• [AIM OF THE TASK]
Copy all entries without alteration and skip the pictures they hold.

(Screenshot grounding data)
※

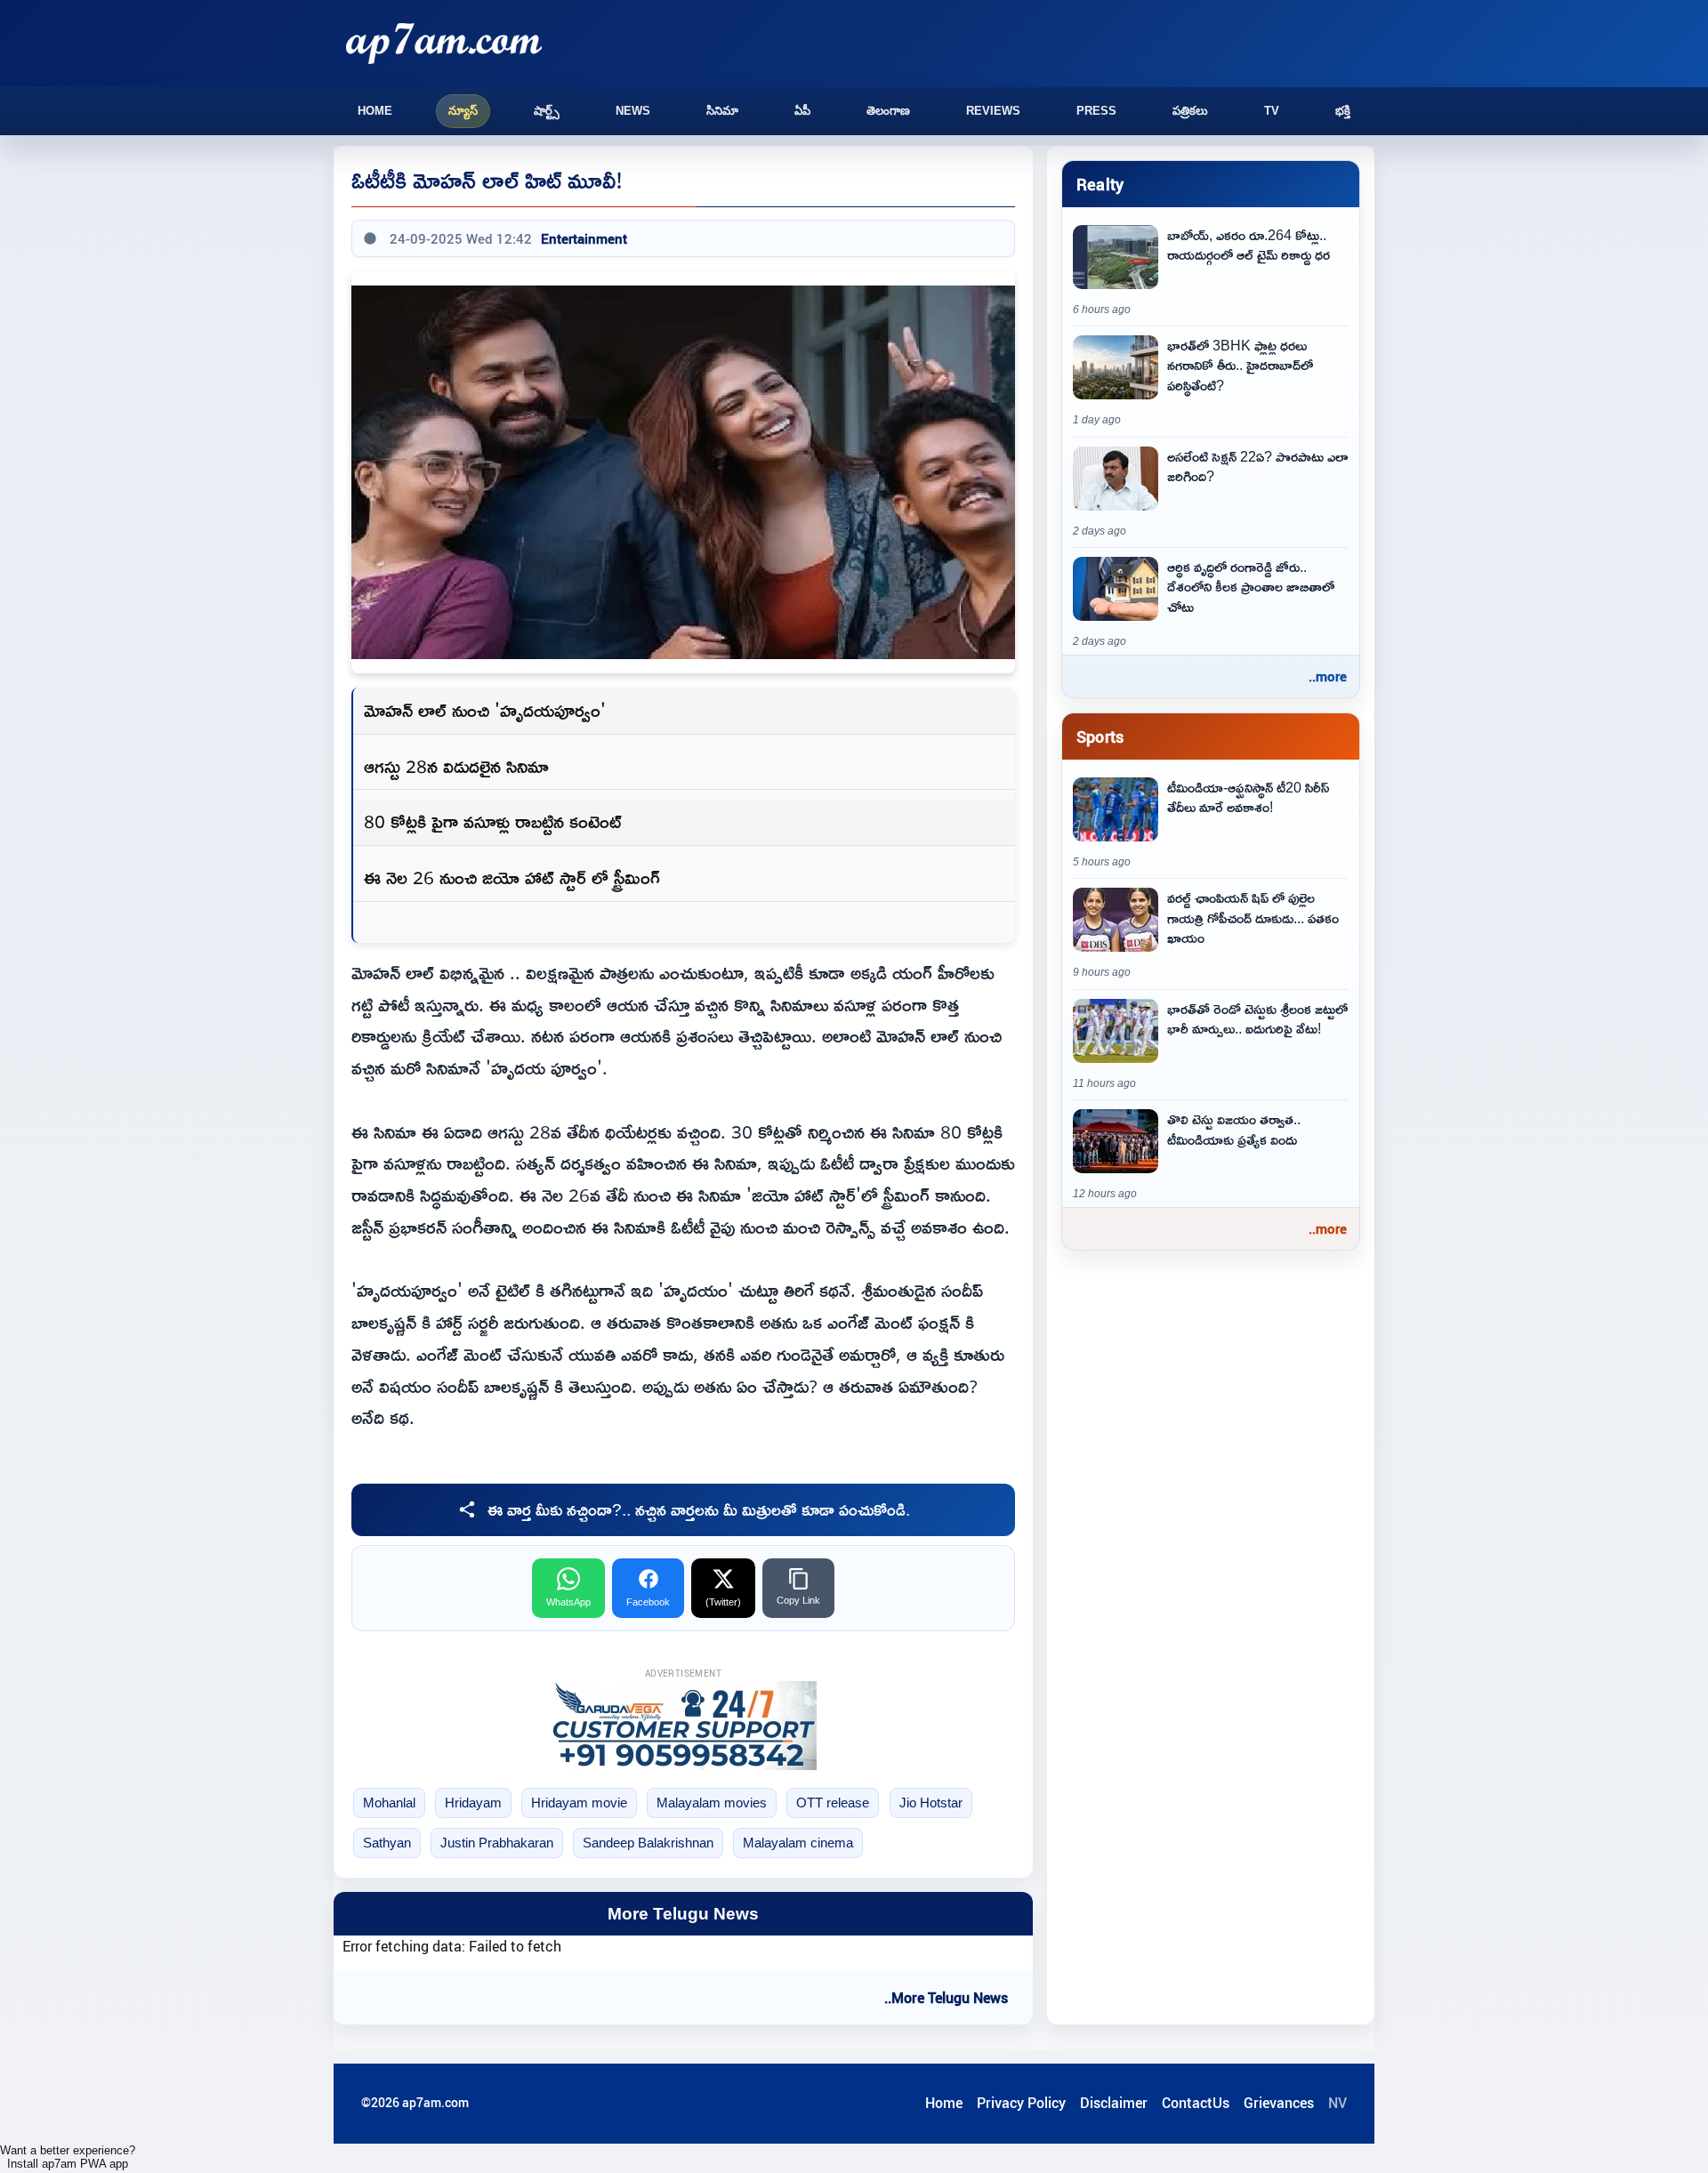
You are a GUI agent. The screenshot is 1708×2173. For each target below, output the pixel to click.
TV (1271, 110)
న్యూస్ (463, 110)
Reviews (993, 110)
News (633, 110)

※

• [ANSWER BELOW]
You are a GUI agent. The screenshot is 1708×2173. For each target below, output the pixel to click.
TV (1271, 110)
న్యూస్ (463, 110)
Reviews (993, 110)
News (633, 110)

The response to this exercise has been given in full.